Threat: Registry Denial of Service (DoS)
- Description: An attacker floods the Harbor registry component with a large volume of image pull or push requests, or other API requests, overwhelming the Harbor server and causing it to become unresponsive or crash.
- Impact: Inability to pull or push images from Harbor, disrupting CI/CD pipelines, application deployments, and overall service availability that relies on Harbor.
- Affected Harbor Component: Registry, API, Load Balancer (if applicable)
- Risk Severity: High
- Mitigation Strategies:
- Implement rate limiting for API requests to Harbor to prevent excessive requests from a single source.
- Configure resource limits (CPU, memory) for Harbor components to prevent resource exhaustion.
- Utilize load balancing to distribute traffic across multiple Harbor registry instances.
- Implement network-level DoS protection mechanisms (e.g., firewalls, intrusion detection/prevention systems) in front of Harbor.
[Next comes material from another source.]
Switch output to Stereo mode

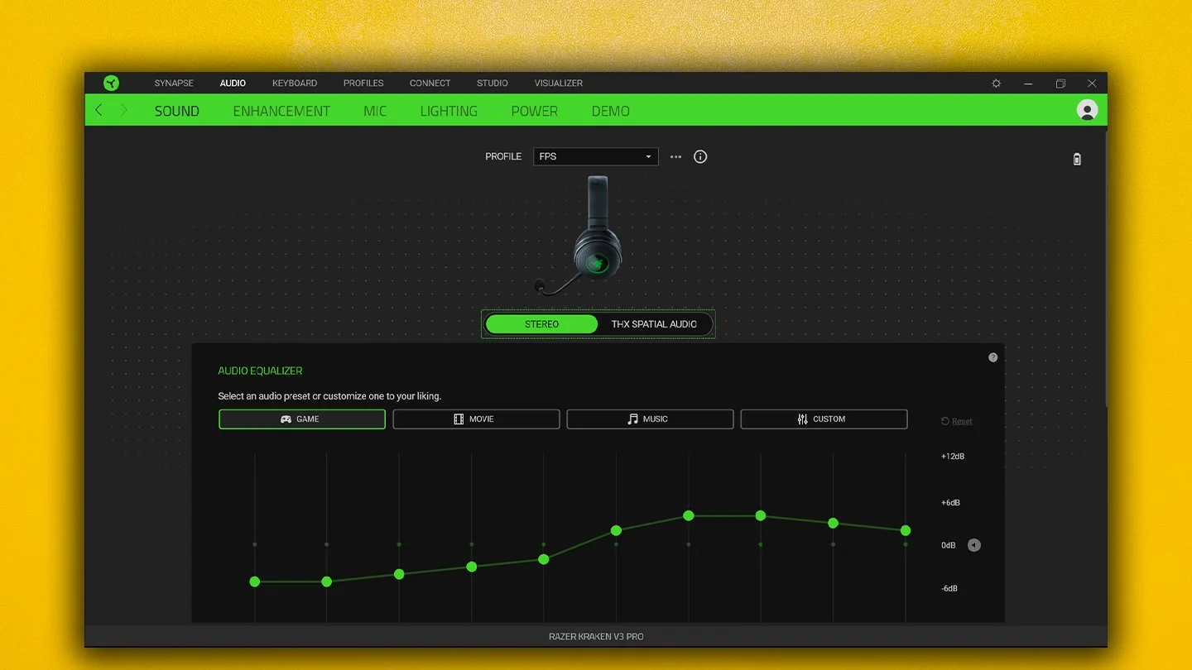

Threat: Unpatched Harbor Vulnerabilities
- Description: Known security vulnerabilities exist in Harbor or its components, but patches or updates are not applied in a timely manner. Attackers can exploit these known vulnerabilities within Harbor itself to compromise the Harbor instance.
- Impact: System compromise of the Harbor instance, data breaches (related to Harbor's data, configurations, or potentially images if vulnerabilities allow), denial of service, and other security incidents depending on the nature of the vulnerability in Harbor.
- Affected Harbor Component: All Harbor Components
- Risk Severity: Critical to High (depending on the vulnerability)
- Mitigation Strategies:
- Establish a robust vulnerability management process specifically for Harbor.
- Regularly monitor security advisories and release notes for Harbor.
- Promptly apply security patches and updates to Harbor as soon as they are released.
- Automate patching processes for Harbor where possible.
- Implement vulnerability scanning for the Harbor infrastructure itself.